* **How to complete this task**: The expected answer is the set of lines in the data below between the line holding "You are a computer-use" and the line holding "Instruction: Open the", inclusive, written out exactly.

* **Task material**:
______________________________

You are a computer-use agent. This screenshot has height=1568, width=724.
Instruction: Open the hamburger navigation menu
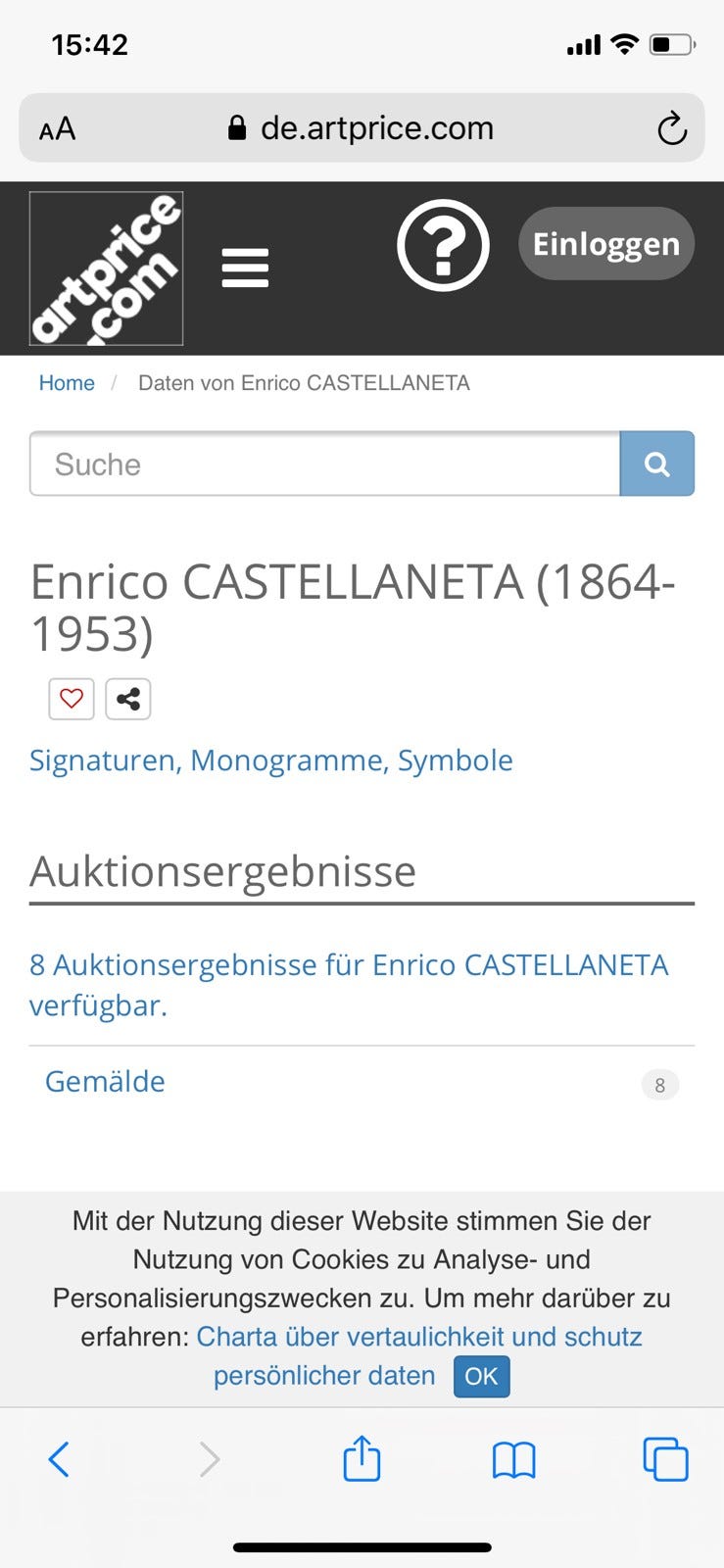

______________________________

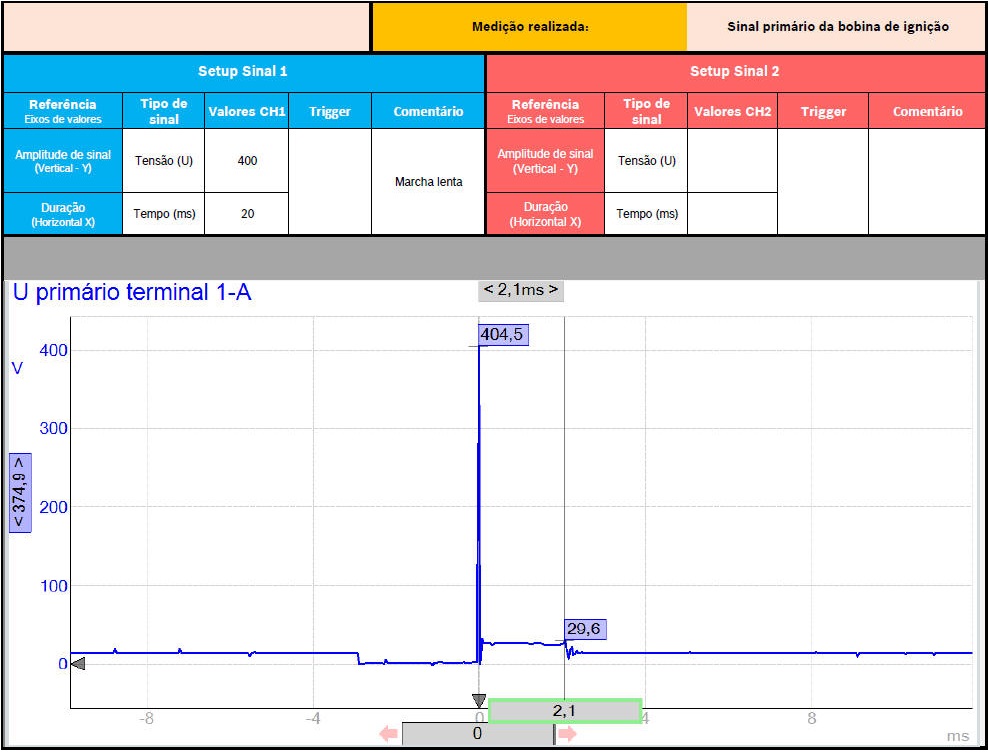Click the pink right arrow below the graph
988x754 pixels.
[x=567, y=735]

______________________________

* **The answer**:
You are a computer-use agent. This screenshot has height=1568, width=724.
Instruction: Open the hamburger navigation menu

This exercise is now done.